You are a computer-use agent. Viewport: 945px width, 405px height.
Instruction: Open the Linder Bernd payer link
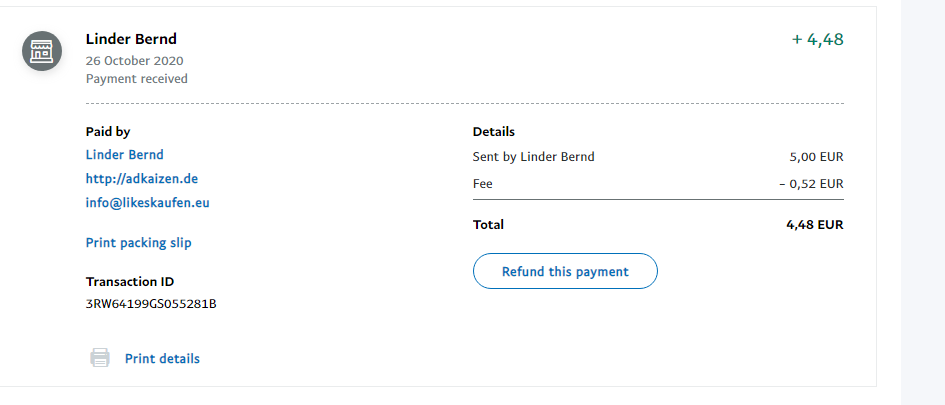coord(125,155)
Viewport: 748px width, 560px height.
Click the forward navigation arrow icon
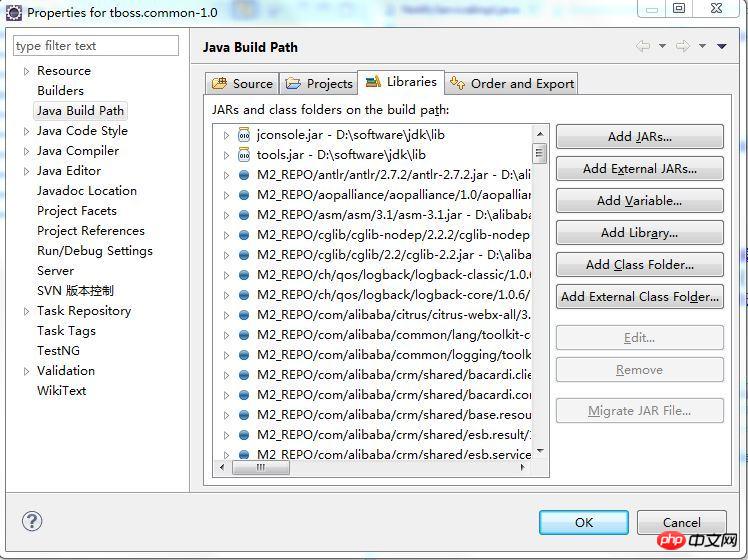(683, 46)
________________
▸ **Given task**
Please copy every line of the material above, shifting each coordinate in the answers by -102 and leaving out the pictures.

▸ **Final answer**
You are a computer-use agent. Viewport: 945px width, 405px height.
Instruction: Open the Linder Bernd payer link
coord(23,53)
Viewport: 748px width, 560px height.
Click the forward navigation arrow icon
(581, -56)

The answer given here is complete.